● Problem statement: All lines in the records below that hold "agent" are to be shown.

● Data supplied:
○ ○ ○ ○

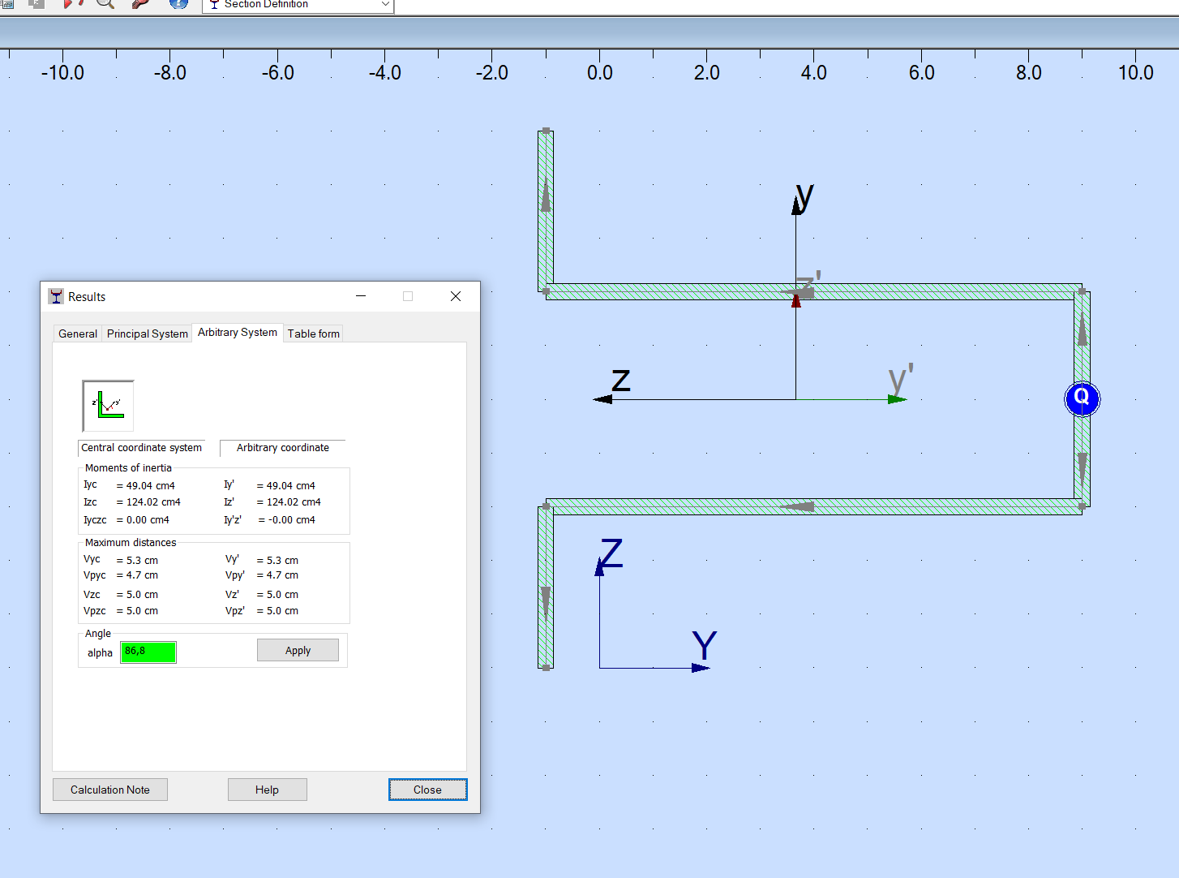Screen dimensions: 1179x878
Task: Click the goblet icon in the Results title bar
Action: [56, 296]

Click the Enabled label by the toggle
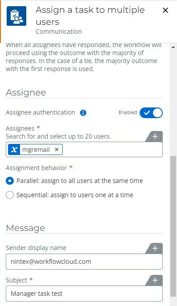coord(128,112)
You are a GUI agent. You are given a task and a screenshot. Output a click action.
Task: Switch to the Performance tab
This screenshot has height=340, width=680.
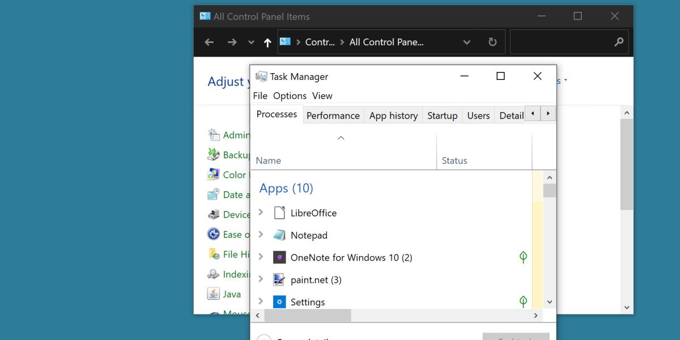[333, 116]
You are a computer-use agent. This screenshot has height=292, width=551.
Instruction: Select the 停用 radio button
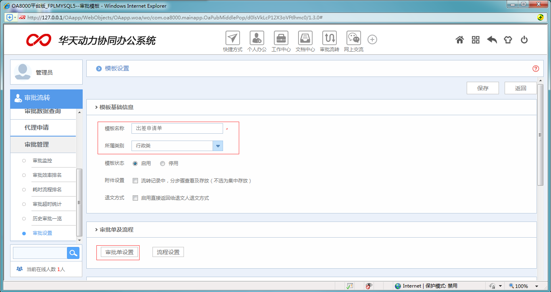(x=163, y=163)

○ ○ ○ ○

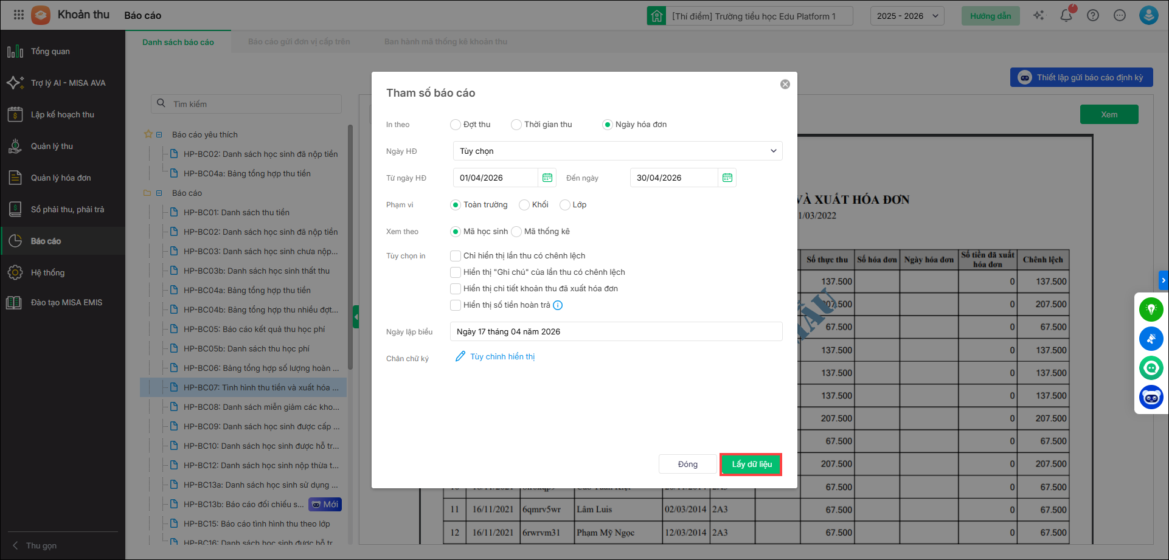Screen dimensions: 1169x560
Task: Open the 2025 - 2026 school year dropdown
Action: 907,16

○ ○ ○ ○

● Solution:
You are a GUI agent. You are given a task and a screenshot. Output a click action.
You are a computer-use agent. This screenshot has height=292, width=551.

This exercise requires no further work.